L 3 B 64/04 AL

Land
Freistaat Sachsen
Sozialgericht
Sächsisches LSG
Sachgebiet
Arbeitslosenversicherung
Abteilung
3
1. Instanz
SG Dresden (FSS)
Aktenzeichen
S 17 AL 902/03
Datum
2. Instanz
Sächsisches LSG
Aktenzeichen
L 3 B 64/04 AL
Datum
3. Instanz
Bundessozialgericht
Aktenzeichen
-
Datum
-
Kategorie
Beschluss
Leitsätze
Rechtsstreitigkeiten vor den Sozialgerichten zwischen private Arbeitsvermittlern und der Bundesagentur für Arbeit über die Auszahlung eines Vermittlungsgutscheines (§ 421g SGB 3) sind kostenpflichtig.

Private Arbeitsvermittler, die die Auszahlung eines dem Arbeitslosen erteilten Vermittlungsgutscheines begehren, sind keine Leistungsempfänger im Sinne von § 183 SGG.
Die Rechtstreitigkeiten richten sich nach § 197a SGG.
I. Der Beschluss des Sozialgerichts Dresden vom 03.03.2004 wird aufgehoben.
II. Die Beschwerdegegnerin zu 2. hat die Kosten des Klagverfahrens vor dem Sozialge-richt Dresden (Az.: S 17 AL 902/03) zu tragen.
III. Der Streitwert wird auf EUR 1.000,- festgesetzt.

Gründe:

I. Die Beteiligten streiten um die Kostenpflichtigkeit eines Klagverfahrens vor dem Sozialge-richt Dresden, das über die Auszahlung eines Vermittlungsgutscheines geführt wurde.

Die Beschwerdegegnerin zu 1. betreibt ein Unternehmen der privaten Arbeitsvermittlung.

* AUFGABENLISTE *
**1)** Welche gesetzlichen Vorschriften werden im Beschluss zum Vermittlungsgutschein genannt?
**2)** Warum sind Rechtsstreitigkeiten zwischen privaten Arbeitsvermittlern und der Bundesagentur für Arbeit über die Auszahlung eines Vermittlungsgutscheines laut dem Beschluss zum Vermittlungsgutschein kostenpflichtig? Antworten Sie in ein bis drei Sätzen.
**3)** Auf welchen Betrag wird der Streitwert im Beschluss zum Vermittlungsgutschein festgesetzt?
Das Material spielt hierbei keine Rolle.

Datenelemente

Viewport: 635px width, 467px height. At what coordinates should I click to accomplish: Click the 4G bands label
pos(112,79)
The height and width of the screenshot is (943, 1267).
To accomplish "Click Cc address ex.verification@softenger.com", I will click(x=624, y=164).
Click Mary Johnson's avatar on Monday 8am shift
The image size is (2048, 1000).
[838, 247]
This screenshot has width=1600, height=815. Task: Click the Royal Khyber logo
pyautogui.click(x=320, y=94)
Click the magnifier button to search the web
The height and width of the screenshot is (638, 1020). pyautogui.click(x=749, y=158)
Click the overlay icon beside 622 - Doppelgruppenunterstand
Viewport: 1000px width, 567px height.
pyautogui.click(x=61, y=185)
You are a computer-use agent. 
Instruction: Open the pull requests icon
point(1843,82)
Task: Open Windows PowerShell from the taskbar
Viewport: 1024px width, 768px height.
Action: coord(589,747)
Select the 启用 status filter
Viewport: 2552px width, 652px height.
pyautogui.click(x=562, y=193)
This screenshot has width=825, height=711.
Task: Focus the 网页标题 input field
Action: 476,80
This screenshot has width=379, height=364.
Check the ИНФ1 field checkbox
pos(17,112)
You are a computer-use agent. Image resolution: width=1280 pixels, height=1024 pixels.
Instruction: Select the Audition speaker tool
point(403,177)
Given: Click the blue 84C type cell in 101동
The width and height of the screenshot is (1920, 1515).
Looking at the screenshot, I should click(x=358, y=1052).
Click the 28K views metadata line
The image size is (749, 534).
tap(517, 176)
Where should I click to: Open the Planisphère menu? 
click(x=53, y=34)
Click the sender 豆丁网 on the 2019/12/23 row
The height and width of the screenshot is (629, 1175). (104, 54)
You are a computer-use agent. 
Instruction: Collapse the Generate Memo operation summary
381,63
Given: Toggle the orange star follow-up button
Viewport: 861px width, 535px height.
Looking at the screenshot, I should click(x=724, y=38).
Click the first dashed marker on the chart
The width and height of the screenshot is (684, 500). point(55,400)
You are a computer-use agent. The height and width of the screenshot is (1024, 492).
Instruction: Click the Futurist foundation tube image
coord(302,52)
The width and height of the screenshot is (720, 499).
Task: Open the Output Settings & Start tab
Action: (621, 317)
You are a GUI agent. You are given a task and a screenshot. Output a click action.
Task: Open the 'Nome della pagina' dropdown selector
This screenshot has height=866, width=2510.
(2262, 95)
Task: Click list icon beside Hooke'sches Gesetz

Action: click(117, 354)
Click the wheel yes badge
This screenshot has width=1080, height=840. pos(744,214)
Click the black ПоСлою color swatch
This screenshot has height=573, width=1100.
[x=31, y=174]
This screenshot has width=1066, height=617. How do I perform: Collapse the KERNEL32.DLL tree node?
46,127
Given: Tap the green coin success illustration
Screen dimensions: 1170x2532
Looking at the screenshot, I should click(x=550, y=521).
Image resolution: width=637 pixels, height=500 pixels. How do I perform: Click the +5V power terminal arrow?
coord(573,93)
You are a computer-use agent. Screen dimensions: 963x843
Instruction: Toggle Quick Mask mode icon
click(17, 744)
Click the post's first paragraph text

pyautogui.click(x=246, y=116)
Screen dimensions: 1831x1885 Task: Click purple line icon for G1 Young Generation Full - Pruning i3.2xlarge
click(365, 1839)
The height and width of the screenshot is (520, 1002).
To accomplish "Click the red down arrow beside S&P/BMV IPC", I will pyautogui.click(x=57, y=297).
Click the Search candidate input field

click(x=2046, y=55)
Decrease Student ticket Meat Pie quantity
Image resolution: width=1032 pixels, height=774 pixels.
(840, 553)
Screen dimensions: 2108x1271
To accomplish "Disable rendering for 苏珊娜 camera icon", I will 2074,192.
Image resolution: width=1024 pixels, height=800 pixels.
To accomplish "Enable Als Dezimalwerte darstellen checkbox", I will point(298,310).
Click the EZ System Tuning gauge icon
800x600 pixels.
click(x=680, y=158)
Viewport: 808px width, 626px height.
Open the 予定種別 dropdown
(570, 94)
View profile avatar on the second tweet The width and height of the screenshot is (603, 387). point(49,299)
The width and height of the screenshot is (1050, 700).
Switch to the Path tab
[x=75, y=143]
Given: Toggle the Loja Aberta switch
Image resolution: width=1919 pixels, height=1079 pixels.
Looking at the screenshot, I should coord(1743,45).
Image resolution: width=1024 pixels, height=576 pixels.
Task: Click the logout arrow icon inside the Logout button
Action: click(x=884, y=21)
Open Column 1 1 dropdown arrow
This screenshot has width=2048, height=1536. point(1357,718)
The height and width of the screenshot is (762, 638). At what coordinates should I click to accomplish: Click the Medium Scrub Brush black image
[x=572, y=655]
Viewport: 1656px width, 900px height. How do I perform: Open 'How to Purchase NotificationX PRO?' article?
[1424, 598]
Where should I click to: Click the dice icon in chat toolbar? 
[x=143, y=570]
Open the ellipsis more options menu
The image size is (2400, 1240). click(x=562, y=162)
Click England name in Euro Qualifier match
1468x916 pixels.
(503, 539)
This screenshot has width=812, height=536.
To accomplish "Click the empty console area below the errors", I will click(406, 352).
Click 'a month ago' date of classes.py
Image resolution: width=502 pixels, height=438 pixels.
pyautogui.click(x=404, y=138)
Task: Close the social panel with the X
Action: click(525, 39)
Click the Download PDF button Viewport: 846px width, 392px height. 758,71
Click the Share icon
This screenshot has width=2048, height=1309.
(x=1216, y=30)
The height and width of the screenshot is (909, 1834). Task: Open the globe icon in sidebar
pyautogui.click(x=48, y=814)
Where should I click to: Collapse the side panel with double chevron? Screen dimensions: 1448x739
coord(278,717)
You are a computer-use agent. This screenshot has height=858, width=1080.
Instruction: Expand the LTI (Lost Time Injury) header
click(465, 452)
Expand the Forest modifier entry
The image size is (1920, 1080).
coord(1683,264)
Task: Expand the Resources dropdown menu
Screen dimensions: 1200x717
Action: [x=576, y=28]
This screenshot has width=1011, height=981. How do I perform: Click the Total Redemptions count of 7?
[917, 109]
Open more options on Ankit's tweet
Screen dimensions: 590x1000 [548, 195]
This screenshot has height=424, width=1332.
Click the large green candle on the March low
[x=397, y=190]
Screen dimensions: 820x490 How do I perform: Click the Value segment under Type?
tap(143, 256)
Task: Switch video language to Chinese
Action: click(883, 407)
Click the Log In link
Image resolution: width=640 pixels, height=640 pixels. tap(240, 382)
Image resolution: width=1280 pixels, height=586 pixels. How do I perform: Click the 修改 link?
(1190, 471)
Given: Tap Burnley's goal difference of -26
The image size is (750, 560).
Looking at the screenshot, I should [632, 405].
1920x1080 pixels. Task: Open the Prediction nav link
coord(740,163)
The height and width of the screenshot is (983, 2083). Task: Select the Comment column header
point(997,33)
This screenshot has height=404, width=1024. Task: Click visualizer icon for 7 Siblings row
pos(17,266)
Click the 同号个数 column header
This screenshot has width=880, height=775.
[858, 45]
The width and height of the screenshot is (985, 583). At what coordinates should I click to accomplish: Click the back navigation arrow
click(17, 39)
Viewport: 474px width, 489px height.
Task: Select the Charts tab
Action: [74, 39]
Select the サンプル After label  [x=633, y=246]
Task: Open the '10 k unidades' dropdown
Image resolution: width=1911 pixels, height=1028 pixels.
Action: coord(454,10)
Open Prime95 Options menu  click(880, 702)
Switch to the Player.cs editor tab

* ANTWORTEN *
**1)** § 421g SGB 3, § 183 SGG und § 197a SGG.

**2)** Private Arbeitsvermittler, die die Auszahlung eines dem Arbeitslosen erteilten Vermittlungsgutscheines begehren, sind keine Leistungsempfänger im Sinne von § 183 SGG. Deshalb richten sich diese Rechtsstreitigkeiten nach § 197a SGG.

**3)** Auf EUR 1.000,-.